Statistical distributions#

The generation of random samples that follow a specific data distribution is very important in many fields. This is why ironArray supports many of the most used statistical distributions (Uniform, Normal, Exponential, Binomial, Bernoulli, Poisson…).

In this tutorial, we will see how to generate random samples of these distributions using ironArray and we will compare them against the NumPy library.

Generating random samples#

In this example, we are going to generate a random sample of the exponential distribution, whose distribution function is

\[\begin{split}f(x, \lambda) = \begin{cases} \lambda e^{-\lambda x} & x \geq 0 \\ 0 & x < 0 \\ \end{cases}\end{split}\]

with \(\lambda = 5\).

import iarray as ia
import numpy as np
x = ia.random.exponential((5000, 10000), 5)
CPU times: user 715 ms, sys: 418 ms, total: 1.13 s
Wall time: 49.1 ms

Comparing against NumPy#

To check the quality of the random generator inside ironArray, let’s create a random sample from the same distribution using NumPy.

y = np.random.exponential(5, 5000 * 10000).reshape(5000, 10000)
CPU times: user 532 ms, sys: 41.4 ms, total: 574 ms
Wall time: 574 ms

[Incidentally, see how ironArray constructor is much faster than ironArray; this is due to the fact that ironArray uses multithreading whenever a new array is built.
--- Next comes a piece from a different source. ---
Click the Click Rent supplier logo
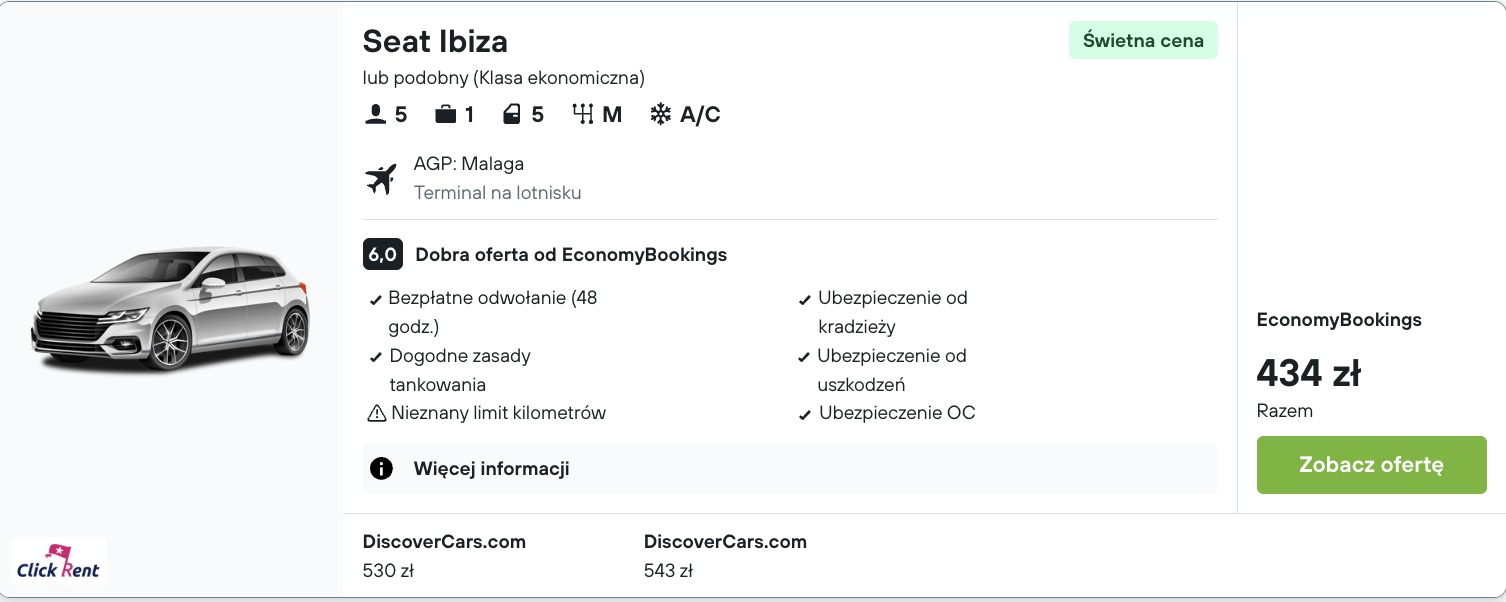1506x602 pixels. [x=59, y=562]

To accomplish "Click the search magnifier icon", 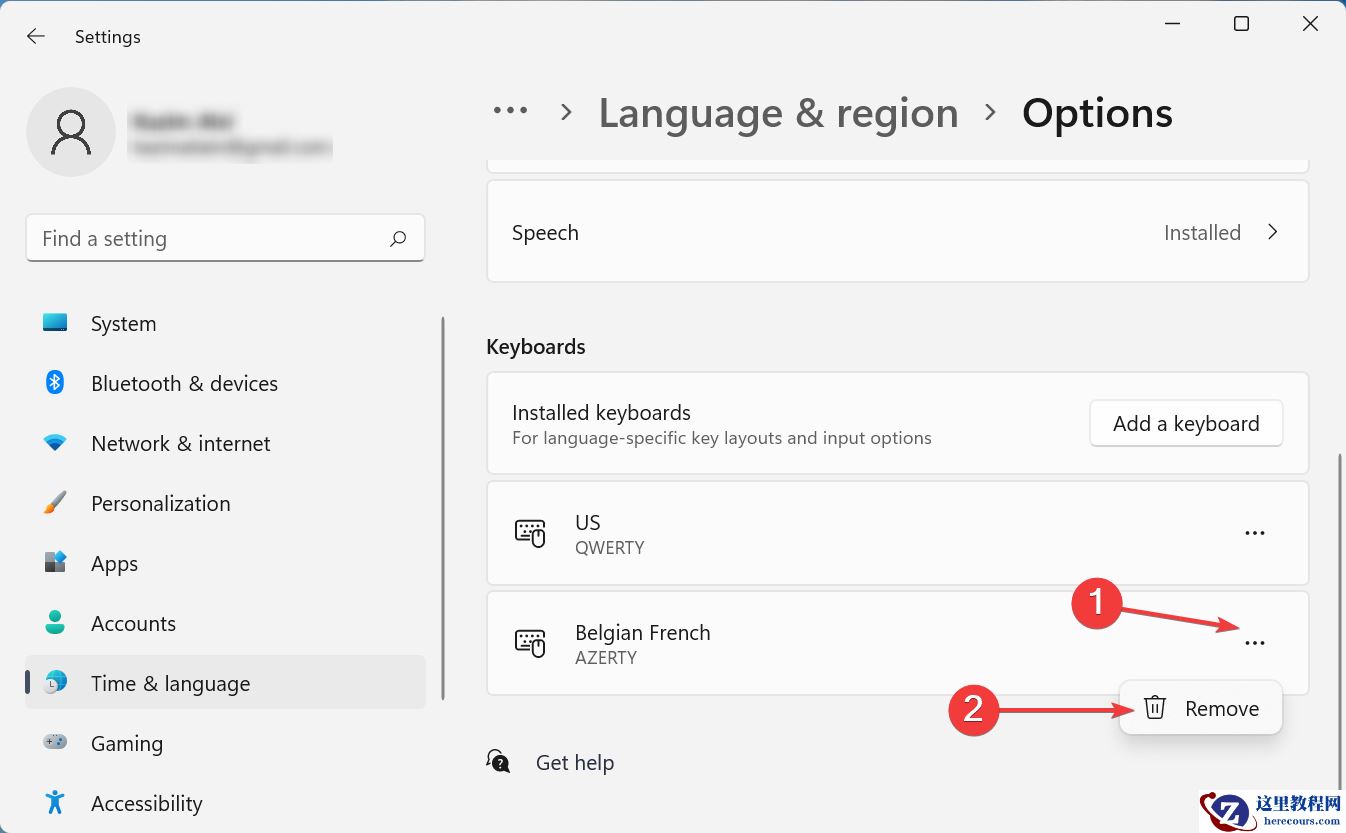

See more about speed in the benchmarks section of these docs.]

Then we extract arbitrary slices (of the same size) from each container.

x2 = x[:500, 1000:1500].data.flatten()
y2 = y[1000:1500, 3000:3500].flatten()

Now, we can visually check that the two samples come from the same distribution by representing their histograms.

import matplotlib.pyplot as plt

plt.hist(x2, histtype='step', label="iarray")
plt.hist(y2, histtype='step', label="numpy")


Finally, we can mathematically check that the two samples come from the same distribution applying the Kolmogorov-Smirnov test. To apply the test, we have to assume that the two samples come from the same distribution.

from scipy.stats import kstest

statistic, pvalue = kstest(x2, y2)

print(f"D:       {statistic:.4f}")
print(f"p-value: {pvalue:.4f}")
D:       0.0018
p-value: 0.8184

As can be seen, since the p-value is large (\(>0.05\)), the samples belong to the same distribution with more than 95% of likelihood.